Further, the message interpretation routing module of the present embodiment also includes: the multi-cloud distributed message queue service disassembles the pushed message, obtains the message header information of the message, and searches the currently created message according to the message queue name in the message header Queue, find the current queue, compare whether the consumption type of the message header is consistent with the attributes of the message queue, and confirm whether the current message producer or message consumer has permission to operate the message queue according to the message authentication information in the message header. According to the message model Determine one-to-one or one-to-many dependencies, and establish a one-to-one or one-to-many message consumption model.

Further, the message entry queue module of this embodiment further includes a message confirmation unit: if a message confirmation instruction or an enabled message confirmation mechanism is received, the multi-cloud distributed message service receives an instruction that the message fed back by the message consumer is normally consumed, and the multi-cloud distributed message service The message service feeds back the received message and feeds back to the message producer that the message has been received normally.

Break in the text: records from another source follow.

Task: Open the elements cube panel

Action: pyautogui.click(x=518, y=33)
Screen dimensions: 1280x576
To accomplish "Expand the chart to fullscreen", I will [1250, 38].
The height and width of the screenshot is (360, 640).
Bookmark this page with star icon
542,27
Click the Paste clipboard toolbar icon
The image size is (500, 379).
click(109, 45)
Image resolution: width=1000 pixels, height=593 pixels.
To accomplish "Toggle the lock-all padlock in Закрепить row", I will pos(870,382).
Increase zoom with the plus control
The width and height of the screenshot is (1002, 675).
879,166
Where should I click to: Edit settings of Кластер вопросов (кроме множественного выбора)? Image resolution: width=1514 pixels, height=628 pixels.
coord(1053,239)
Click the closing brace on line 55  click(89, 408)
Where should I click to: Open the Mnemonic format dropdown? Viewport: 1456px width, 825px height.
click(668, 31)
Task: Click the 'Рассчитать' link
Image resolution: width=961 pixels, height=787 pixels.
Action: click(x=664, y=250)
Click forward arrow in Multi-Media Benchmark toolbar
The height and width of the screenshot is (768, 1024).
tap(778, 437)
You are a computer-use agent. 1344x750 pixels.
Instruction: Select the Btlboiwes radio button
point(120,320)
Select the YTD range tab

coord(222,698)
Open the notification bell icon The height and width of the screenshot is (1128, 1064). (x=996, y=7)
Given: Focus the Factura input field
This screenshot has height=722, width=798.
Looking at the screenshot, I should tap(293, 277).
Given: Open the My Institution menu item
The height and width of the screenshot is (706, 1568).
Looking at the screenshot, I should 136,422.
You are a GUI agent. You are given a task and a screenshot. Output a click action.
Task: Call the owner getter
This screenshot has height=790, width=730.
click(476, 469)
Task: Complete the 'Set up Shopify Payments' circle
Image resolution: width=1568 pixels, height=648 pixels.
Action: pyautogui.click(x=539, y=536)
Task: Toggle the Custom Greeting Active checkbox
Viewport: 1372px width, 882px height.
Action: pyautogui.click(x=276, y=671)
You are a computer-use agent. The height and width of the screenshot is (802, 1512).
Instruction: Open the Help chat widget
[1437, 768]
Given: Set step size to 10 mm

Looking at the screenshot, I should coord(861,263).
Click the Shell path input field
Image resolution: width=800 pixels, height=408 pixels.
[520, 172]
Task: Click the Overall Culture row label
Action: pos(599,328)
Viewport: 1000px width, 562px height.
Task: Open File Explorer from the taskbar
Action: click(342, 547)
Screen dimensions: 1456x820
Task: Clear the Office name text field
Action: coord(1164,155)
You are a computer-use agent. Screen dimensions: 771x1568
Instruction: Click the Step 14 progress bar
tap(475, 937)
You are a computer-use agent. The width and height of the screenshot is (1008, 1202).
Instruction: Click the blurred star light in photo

Further, the message entry queue module of this embodiment further includes a message persistence unit: if message persistence is enabled or a message persistence instruction is received when the message queue is created, the multi-cloud distributed message queue service will send each message on the queue. The received information is persisted.

Persistence writes the data in the message service memory (which is easy to lose after power failure) to reliable storage that is not lost after power failure, such as disks and databases.

Multi-cloud distributed messaging services may be cross-regional or cross-border, and private lines generally refer to private networks built by enterprises and operators. The biggest difference between them and the public network is better security and stability. There is not much difference in the deployment of message service, except that the message producer and messager use the private network address instead of the public network address when establishing a connection with the message service. The private network addresses will be forwarded by the internal gateway route of the enterprise on the local area network or private line network.

Further, the high-performance computing multi-cloud-oriented distributed messaging system in this embodiment further includes: an interconnection module: setting up message service intermediate stations in different regions, deploying message service intermediate stations in each region, and interconnecting message service intermediate stations, Message producers communicate with consumers in other regions by directly accessing the message service intermediate station in their region.

Further, the multi-cloud-oriented distributed messaging system for high-performance computing in this embodiment further includes: a nearby access module: deploying a message queue cluster in each public cloud, the message queue service is accessed nearby, and the message queue cluster is deployed in different clouds to access and use The same API interface.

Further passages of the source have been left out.